Written instruction A: Copy the passage from the serialism thread verbatim, starting at "I'd like to" and ending at "tone rows work?".
Written instruction B: Repeat the records word for word, starting at their first line and ending at the line that contains "[x=1344, y=241]", with both of those lines included.

Provided text:
# Serialism, explanation thread



## ZJovicic (Feb 26, 2017)

OK, we are discussing serialism in several threads already, but it's just exchange of opinions...
I'd like to have a thread in which those who really understand it and are knowledgeable about it could explain it to others who would like to learn but don't truly understand it, hopefully in a clear and simple way.

So, I'll start with my first question. How exactly tone rows work?

Do they use just one tone row in a work, or more of them?

Example: if we represent 12 tones with symbols 1,2,3,4,5,6,7,8,9,0,A and B this would be one tone row:

7 4 0 2 5 A 3 1 B 9 6 8

Now what comes after this? Do they need to repeat this same row over and over again throughout the work or they can make a new one, as long as there's no repetition of the same tone twice in a single row.

Could there come now this, after the first row?

5 A 9 4 6 0 B 1 7 3 8 2

If it's just one tone row repeating over and over again in the whole work (even with different rhythms), is it similar to minimalism in a way? It would be kind of repetitive (in theory) though *when I listen to 12 tone works I don't notice any repetitiveness at all, quite the contrary*. I mean basing entire work on just one 12 tone row, seems rather limiting to me, and many tonal melodies are much longer.


----------



## Phil loves classical (Feb 8, 2017)

Check this out

http://www.carolingianrealm.info/Music.php?MusicID=29

These follow the same transformations Bach had used.


----------



## ZJovicic (Feb 26, 2017)

Provided information:
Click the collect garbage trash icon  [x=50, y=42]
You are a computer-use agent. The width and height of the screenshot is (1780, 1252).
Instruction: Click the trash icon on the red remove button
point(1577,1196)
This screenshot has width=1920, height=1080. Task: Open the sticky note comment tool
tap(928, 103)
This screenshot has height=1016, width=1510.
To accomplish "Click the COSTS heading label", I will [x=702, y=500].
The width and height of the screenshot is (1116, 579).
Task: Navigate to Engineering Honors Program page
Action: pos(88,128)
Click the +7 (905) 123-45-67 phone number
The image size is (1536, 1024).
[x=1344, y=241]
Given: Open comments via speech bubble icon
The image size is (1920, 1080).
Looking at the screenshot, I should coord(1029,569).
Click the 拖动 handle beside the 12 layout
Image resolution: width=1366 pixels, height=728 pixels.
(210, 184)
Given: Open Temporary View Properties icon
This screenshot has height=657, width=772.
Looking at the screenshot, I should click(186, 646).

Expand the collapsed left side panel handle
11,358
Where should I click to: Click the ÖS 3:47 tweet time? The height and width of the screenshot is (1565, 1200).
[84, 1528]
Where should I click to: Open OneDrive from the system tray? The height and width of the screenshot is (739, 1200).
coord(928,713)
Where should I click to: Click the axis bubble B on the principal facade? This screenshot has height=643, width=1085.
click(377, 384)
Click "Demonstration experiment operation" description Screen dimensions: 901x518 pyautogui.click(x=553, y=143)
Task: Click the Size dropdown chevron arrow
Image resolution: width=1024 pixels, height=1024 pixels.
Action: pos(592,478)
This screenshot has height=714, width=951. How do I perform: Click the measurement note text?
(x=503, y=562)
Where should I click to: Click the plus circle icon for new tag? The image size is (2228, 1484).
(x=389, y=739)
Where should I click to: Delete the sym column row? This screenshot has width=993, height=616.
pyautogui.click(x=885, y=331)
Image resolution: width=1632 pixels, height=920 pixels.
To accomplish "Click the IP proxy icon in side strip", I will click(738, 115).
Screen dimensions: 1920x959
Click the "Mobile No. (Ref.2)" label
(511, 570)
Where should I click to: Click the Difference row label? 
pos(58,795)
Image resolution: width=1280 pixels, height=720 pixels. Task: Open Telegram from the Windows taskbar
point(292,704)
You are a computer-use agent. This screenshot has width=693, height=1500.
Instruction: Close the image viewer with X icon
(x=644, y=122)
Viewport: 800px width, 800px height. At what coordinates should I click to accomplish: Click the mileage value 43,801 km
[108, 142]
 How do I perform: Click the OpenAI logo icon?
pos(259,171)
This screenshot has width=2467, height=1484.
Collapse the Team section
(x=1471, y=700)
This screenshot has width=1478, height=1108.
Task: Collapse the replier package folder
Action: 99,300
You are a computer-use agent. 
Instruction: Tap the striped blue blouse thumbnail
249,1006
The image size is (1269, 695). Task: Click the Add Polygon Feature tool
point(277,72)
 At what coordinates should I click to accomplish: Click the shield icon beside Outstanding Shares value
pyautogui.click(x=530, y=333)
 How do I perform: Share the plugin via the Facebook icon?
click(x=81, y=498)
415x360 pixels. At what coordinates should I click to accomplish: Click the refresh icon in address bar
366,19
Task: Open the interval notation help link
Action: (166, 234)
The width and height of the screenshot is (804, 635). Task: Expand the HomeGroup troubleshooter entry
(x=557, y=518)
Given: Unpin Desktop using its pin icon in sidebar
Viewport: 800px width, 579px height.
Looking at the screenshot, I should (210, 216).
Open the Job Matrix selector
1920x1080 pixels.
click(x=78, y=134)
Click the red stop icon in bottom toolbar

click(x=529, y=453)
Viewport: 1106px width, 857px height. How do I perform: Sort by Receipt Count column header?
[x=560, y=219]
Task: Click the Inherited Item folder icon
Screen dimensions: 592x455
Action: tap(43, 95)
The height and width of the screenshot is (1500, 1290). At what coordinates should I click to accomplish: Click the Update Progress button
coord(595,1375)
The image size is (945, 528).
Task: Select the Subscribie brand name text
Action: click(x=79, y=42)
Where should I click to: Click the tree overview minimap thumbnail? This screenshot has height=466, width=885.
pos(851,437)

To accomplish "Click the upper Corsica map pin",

Task answer A:
I'd like to have a thread in which those who really understand it and are knowledgeable about it could explain it to others who would like to learn but don't truly understand it, hopefully in a clear and simple way.

So, I'll start with my first question. How exactly tone rows work?

Task answer B:
Click the collect garbage trash icon  [x=50, y=42]
You are a computer-use agent. The width and height of the screenshot is (1780, 1252).
Instruction: Click the trash icon on the red remove button
point(1577,1196)
This screenshot has width=1920, height=1080. Task: Open the sticky note comment tool
tap(928, 103)
This screenshot has height=1016, width=1510.
To accomplish "Click the COSTS heading label", I will [x=702, y=500].
The width and height of the screenshot is (1116, 579).
Task: Navigate to Engineering Honors Program page
Action: pos(88,128)
Click the +7 (905) 123-45-67 phone number
The image size is (1536, 1024).
[x=1344, y=241]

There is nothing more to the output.